JOPA小林会長、日本船の魅力発信強化-規制緩和で商品の多様化へ
このほど日本外航客船協会(JOPA)会長に就任した、商船三井客船代表取締役社長の小林求氏は、7月30日に就任後初の会見を開催した。小林氏は、日本のクルーズ人口が1990年の17万4900人から、2014年には23万1300人まで増加しているが「大変ゆっくりとした成長にとどまっている」と指摘。さらなる発展のために「設立時の原点に戻り、クルーズの旅の魅力に加え日本船の魅力を(国内で)発信していきたい」と語った。
同氏は、JOPAで力を入れていきたいこととして「安全運航」「規制緩和」「クルーズの振興、広報活動」の3点を挙げた。なかでもクルーズの振興と広報活動について特に注力していきたい考え。旅行業界と消費者双方に対した取り組みを継続していく。
旅行業界向けには、日ごろからクルーズの誘致などで業界に貢献した旅行会社や自治体を表彰する「クルーズ・オブ・ザ・イヤー」を継続。また、2003年にスタートした「クルーズアドバイザー認定制度」では、クルーズコンサルタントの認定書交付者数が通算5437人に上ったことを報告し、「認定交付者数1万人に向けて制度の円滑な運用がはかれるよう、努力していきたい」と意気込みを語った。
消費者向けには、14年に全国各地の寄港地で日本船の見学会をおこない、クルーズの魅力を発信したことを紹介。国内69港で115回開催し、計8605名の消費者が参加したという。今年も日本船で行くクルーズ旅行を応募者にプレゼントする「クルーズ・キャンペーン」をおこなうなど、取り組みを続けていく。
さらに、小林氏は外国客船の日本寄港が増えるなか、JOPAとして日本船ならではの魅力を訴求したいと語った。日本船の良さとしては「おもてなし」「食事」「季節のイベントを取り入れた商品」などを挙げた。このうち食事については食器との組み合わせで表現される見た目の美しさや、四季を活かした食材を魅力の1つとして説明。クルーズ商品については四季折々の景色や催事などを取り入れたさまざまなテーマの商品があり「年間を通じて同じものがない」多様性を訴えた。
また、会見で小林氏は、7月1日に緩和された通称「30日ルール」についても言及。
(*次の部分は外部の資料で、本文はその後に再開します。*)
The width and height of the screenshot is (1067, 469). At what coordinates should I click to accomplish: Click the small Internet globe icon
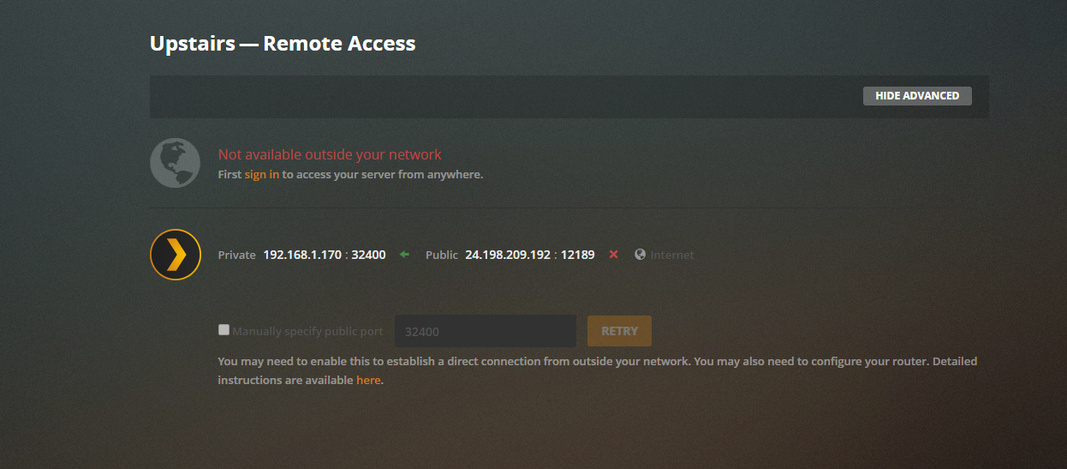point(640,255)
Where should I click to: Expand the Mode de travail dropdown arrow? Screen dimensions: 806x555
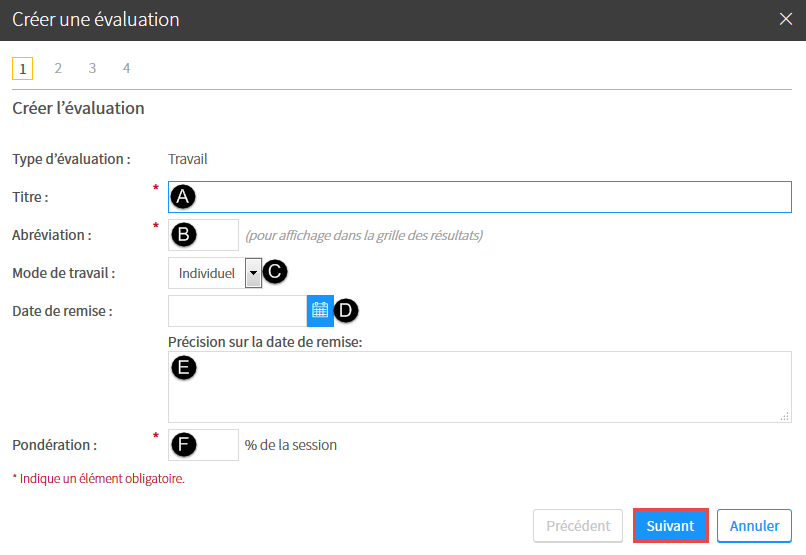pyautogui.click(x=253, y=272)
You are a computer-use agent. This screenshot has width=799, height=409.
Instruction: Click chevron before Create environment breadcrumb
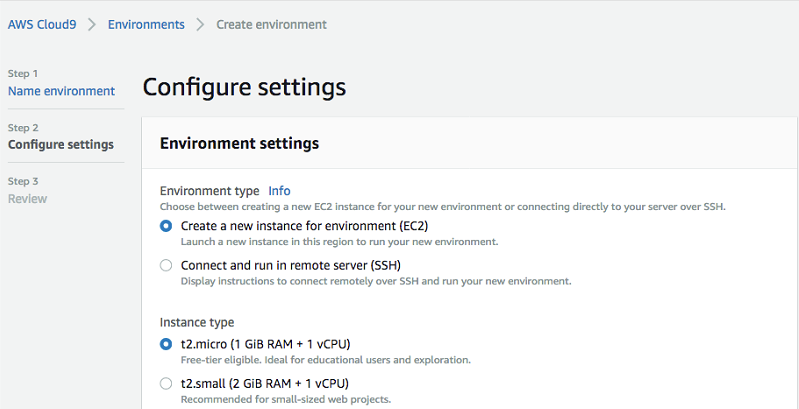[200, 24]
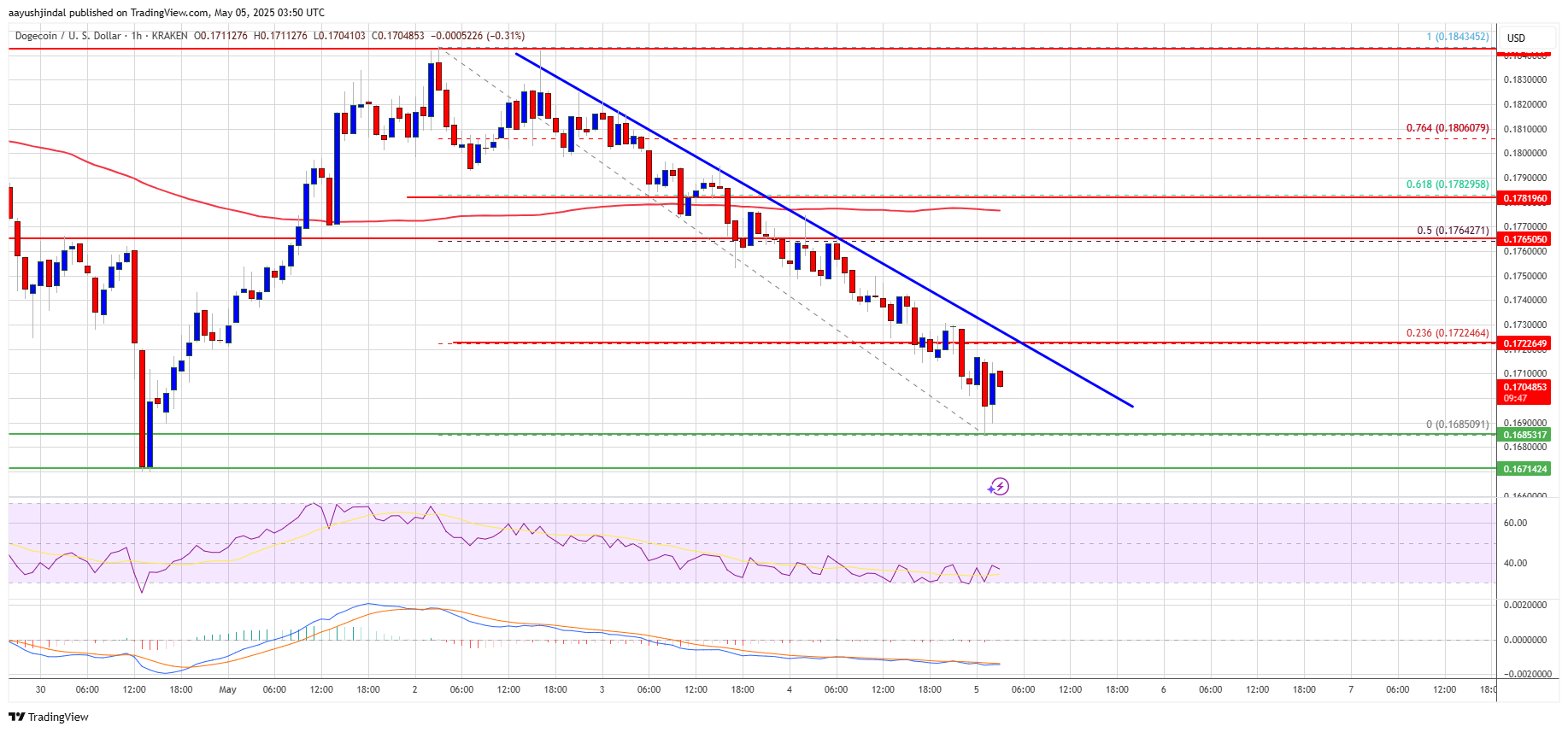Click the KRAKEN exchange label in header
Screen dimensions: 1568x732
click(x=169, y=36)
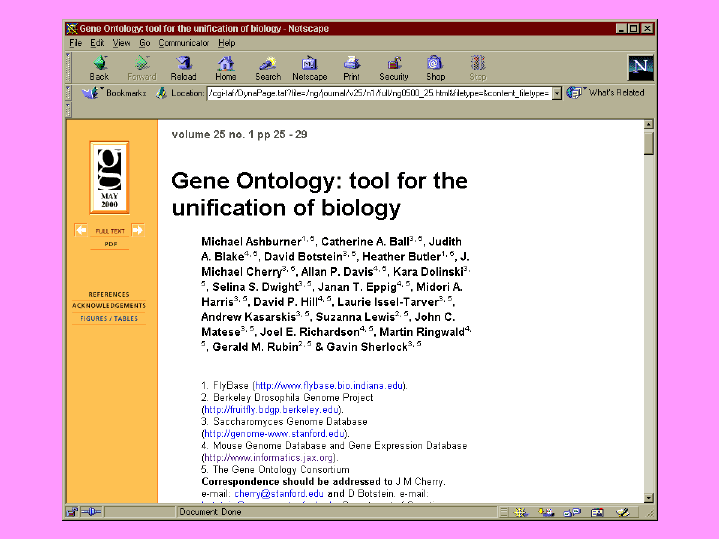
Task: Go to Home page via toolbar
Action: click(226, 67)
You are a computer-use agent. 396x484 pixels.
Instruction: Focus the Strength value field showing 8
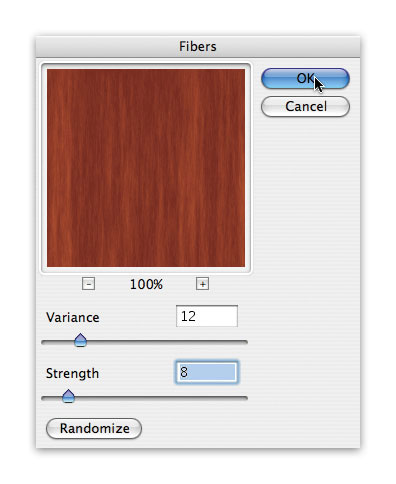(207, 372)
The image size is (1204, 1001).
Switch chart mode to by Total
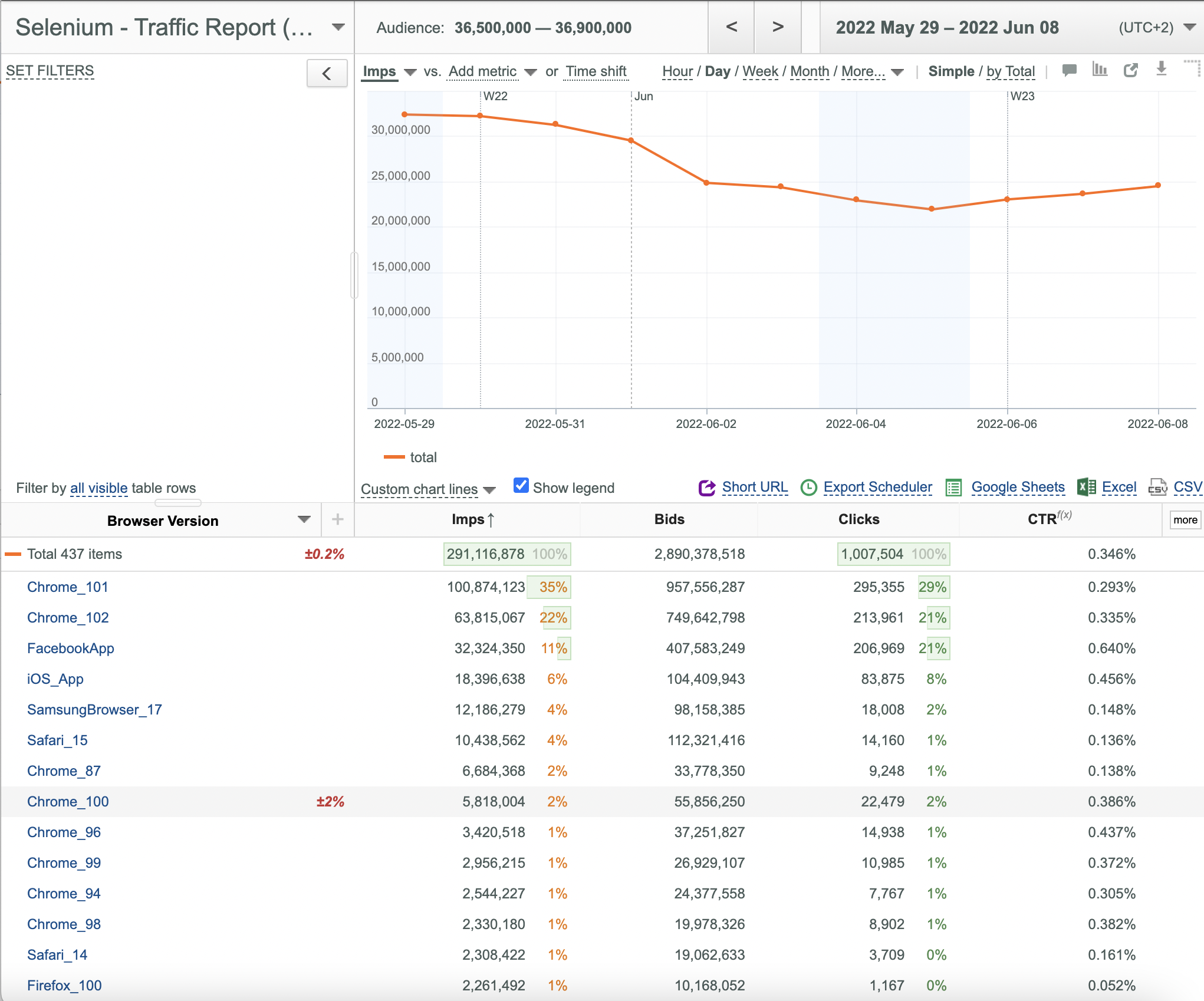(1011, 71)
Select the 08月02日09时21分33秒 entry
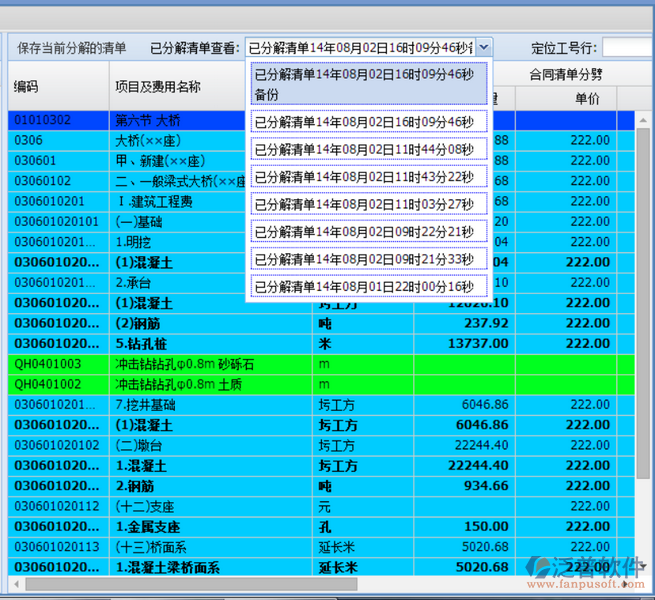Viewport: 655px width, 600px height. pyautogui.click(x=369, y=258)
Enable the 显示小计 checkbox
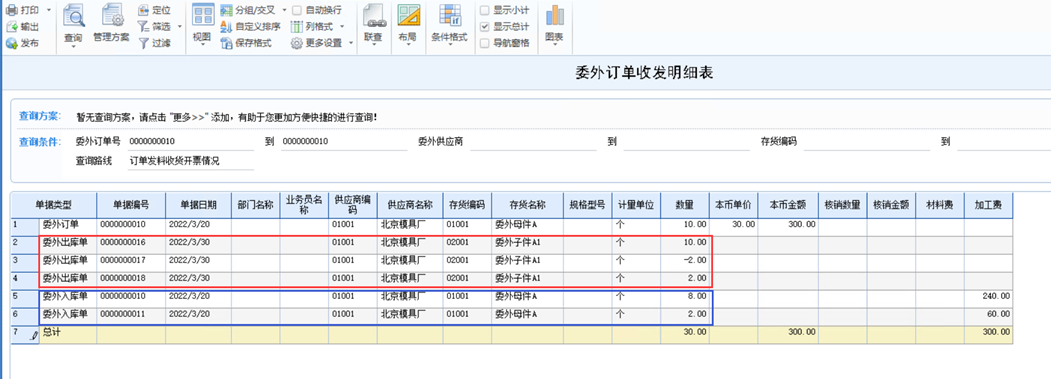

今まで外国人船員が勤務する日本籍客船は30日に一度外国の港へ寄港しなければならなかったが、これが60日に延長となったことについて、さらに柔軟な商品造成ができるようになったとメリットを挙げた。その上で「JOPAとしては、より魅力的で充実したクルーズ商品のラインナップに期待している」と話した。